La première option que a esquissée Feinberg est une opération limitée visant le leadership cubain de haut niveau, semblable à celle menée au Venezuela.
La deuxième envisage des frappes aériennes de précision pour exercer une pression sur le gouvernement cubain afin qu'il négocie ou pour dégrader ses défenses aériennes.
La troisième et la plus extrême serait une invasion à grande échelle.
Concernant les scénarios d'attaque au leadership, Feinberg a été direct : « Raúl Castro serait son premier objectif ».
The Economist avertit que Cuba n'est pas le Venezuela : la géographie de l'île, sa structure politique et la probable résistance interne rendent toute opération militaire incertaine et comportant des risques considérables.
Ce débat se déroule dans le cadre d'une intensification de la pression de l'administration Trump, qui inclut des sanctions économiques et des charges pénales portées contre Raúl Castro, une campagne que les analystes comparent à celle qui a précédé la chute de Nicolás Maduro au Venezuela.
Selon un rapport de Politico publié mercredi dernier, les États-Unis ont les plans prêts et « il ne reste plus qu'à donner l'ordre ».
Le Pentagone et le Commandement Sud ont organisé des sessions de planification pour divers scénarios à Cuba, bien qu'il n'y ait pas d'ordre présidentiel confirmé.
Trump lui-même a écarté le 21 mai une action immédiate en déclarant : « Non. Il n'y aura pas d'escalade. Je ne pense pas que ce soit nécessaire. »
Axios a rapporté jeudi dernier que les États-Unis expérimentent des plans pour répondre si Cuba sombrent dans le chaos, dans le cadre d'une stratégie de pression graduelle plutôt que d'une intervention immédiate.
Le régime cubain a, quant à lui, considéré comme positif une rencontre avec le Commandement sud des États-Unis rapportée ce samedi, tandis que le gouvernement de La Havane a accusé Trump de raviver l'affaire de 1996 en référence au renversement des avions.

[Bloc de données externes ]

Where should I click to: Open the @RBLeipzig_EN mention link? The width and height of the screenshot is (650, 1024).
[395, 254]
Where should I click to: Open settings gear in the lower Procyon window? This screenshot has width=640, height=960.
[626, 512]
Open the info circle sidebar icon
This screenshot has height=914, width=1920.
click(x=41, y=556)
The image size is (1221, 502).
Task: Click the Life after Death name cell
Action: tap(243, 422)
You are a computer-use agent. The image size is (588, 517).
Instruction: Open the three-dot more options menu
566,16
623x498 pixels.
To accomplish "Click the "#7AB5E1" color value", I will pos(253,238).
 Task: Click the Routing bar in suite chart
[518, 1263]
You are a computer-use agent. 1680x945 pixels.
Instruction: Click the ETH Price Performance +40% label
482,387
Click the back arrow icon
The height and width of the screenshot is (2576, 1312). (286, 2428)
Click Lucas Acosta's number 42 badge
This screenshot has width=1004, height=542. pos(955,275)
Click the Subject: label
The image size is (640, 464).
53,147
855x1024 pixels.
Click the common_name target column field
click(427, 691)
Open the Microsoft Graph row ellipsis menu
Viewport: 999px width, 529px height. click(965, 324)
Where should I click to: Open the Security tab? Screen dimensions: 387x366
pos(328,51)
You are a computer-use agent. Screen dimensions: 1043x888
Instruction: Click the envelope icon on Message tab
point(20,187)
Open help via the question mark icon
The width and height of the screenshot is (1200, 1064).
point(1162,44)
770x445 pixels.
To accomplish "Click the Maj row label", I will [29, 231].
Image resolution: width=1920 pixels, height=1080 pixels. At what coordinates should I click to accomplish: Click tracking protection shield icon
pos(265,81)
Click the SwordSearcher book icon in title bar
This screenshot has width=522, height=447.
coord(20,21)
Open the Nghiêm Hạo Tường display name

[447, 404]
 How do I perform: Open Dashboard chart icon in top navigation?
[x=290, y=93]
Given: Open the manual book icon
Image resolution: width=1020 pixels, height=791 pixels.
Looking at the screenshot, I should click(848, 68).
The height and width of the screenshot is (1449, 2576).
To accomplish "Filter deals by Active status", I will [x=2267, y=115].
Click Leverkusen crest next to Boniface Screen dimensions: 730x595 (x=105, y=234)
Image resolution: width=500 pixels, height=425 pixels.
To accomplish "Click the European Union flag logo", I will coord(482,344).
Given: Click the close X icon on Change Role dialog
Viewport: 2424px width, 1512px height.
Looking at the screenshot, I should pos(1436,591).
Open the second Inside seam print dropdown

The Economist rappelle que depuis l'échec de l'invasion de la Baie des Cochons en 1961 —organisée par la CIA avec des Cubains exilés— le régime a utilisé la menace américaine comme une narration de fierté nationale et de résistance, une narration qui se réactive aujourd'hui face à une pression que Trump a convoquée à son cabinet de sécurité pour évaluer le 12 mai.
La stratégie prédominante de Washington semble être la pression graduée —économique, diplomatique et militaire dissuasive— bien que l'analyse même de The Economist conclue que, même si l'une des trois options militaires décrites par Feinberg était mise en œuvre, aucune ne garantirait un résultat favorable pour les États-Unis.